優秀だ、と褒め称えられるに必要なものは、技術と自身を殺せる心だろうか。兎を仕留めたときに考えていた言葉を繰り返す。間違ってなどいない。だが、優秀だ、と言われることにどれだけの価値があるだろうか。だがそう評価されなければ自分は生きてこれなかったというそれもまた、事実に違いはない。或いは。まだ引き返せるかもしれぬ。突如彼の頭をそんな考えがよぎった。不可能だと否定してくる声が聞こえないものだから、そうであればいいと固まり始めた。

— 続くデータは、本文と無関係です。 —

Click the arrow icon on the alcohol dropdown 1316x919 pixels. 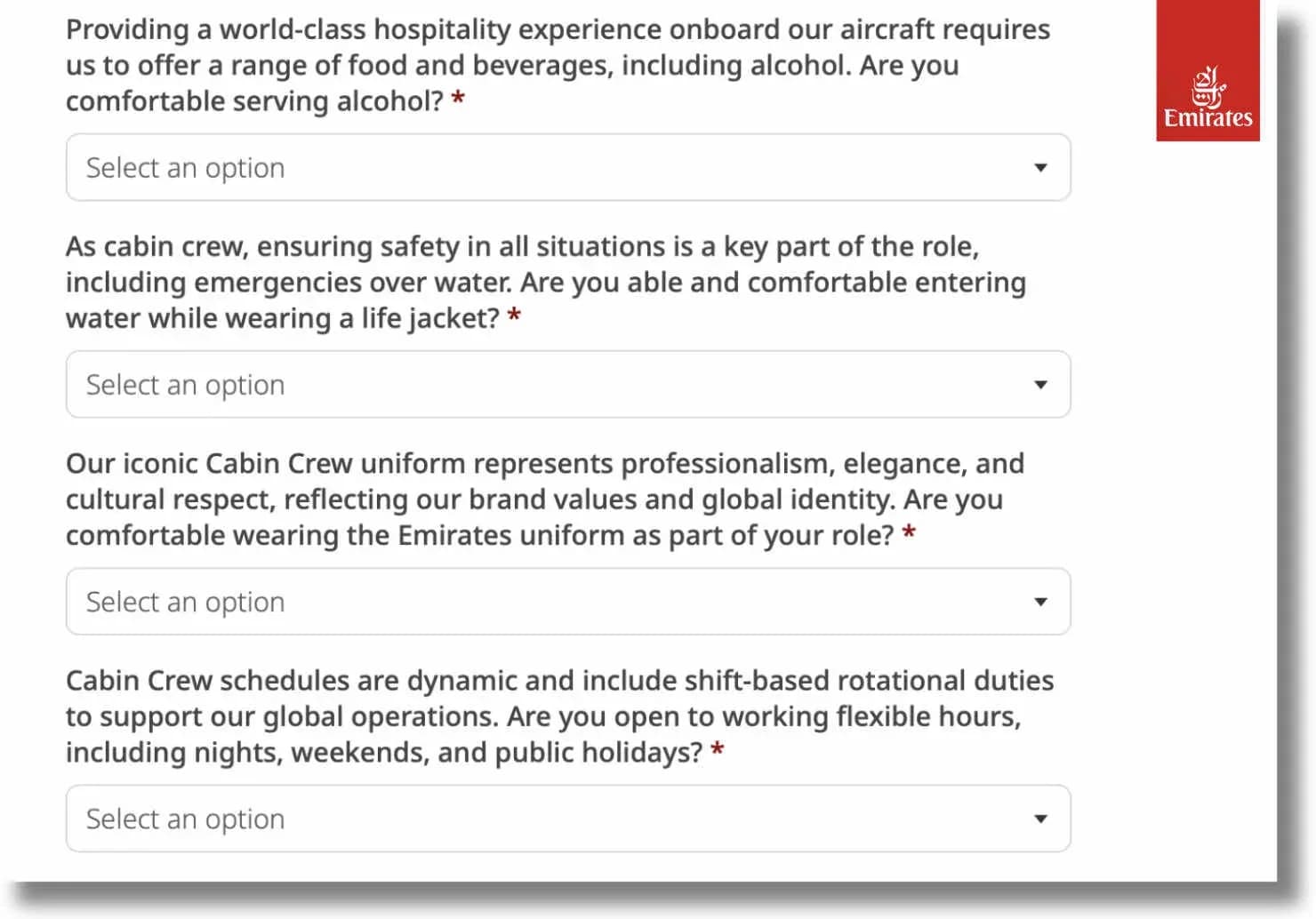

その数日後だっただろうか。一人彼はこの人気の許されぬ土地より出た。最後に見たのは、あの少女の恨むような表情。彼は知っていた。何の感慨も抱かずに生き物の命を奪えた自分と違って、少女はその尊さに惑っていたことを。これがお前の親だ、と言われても、その首を躊躇いなく跳ねれたであろう自分と違って、その場から逃がしてでも救ったであろう少女のことを。内心、憐れんでいたと思う。しかし、それは何処までも眩しい輝きで、或いは、とずっと考えていた。
しかし少女は彼が去った直後、とうとう罪を犯した。決して褒められたものではない大量の血を手に残し、彼女の輝きはとうとう光を失った。それを耳にした彼は、半分絶望した。どのように手を汚したであろうか。感情も抑制できないくらい不器用な少女だった。容易に行えたとは考えられなかった。彼は首を傾げて自身に尋ねる。感じたのは絶望、失望がなきしにもあらずか。自身が勝手に抱いたものに違いないと分かっていたが、ならば勝手に落胆しておこう。彼女もまた、彼と同じように一人あの場所を出る。










それは同時に、彼にとっての罪と罰でもあったことを、遂に彼が知ることはなかった。










やさしくない



昔、漫画でちょこっとかいてたのを色々付け足してみました。
佐すがの素晴らしいところは、双方気がありそうでなさそうでやっぱりありそうなところ。
もっと深めたい2人ではありますが、公式だけでお腹一杯な気もする。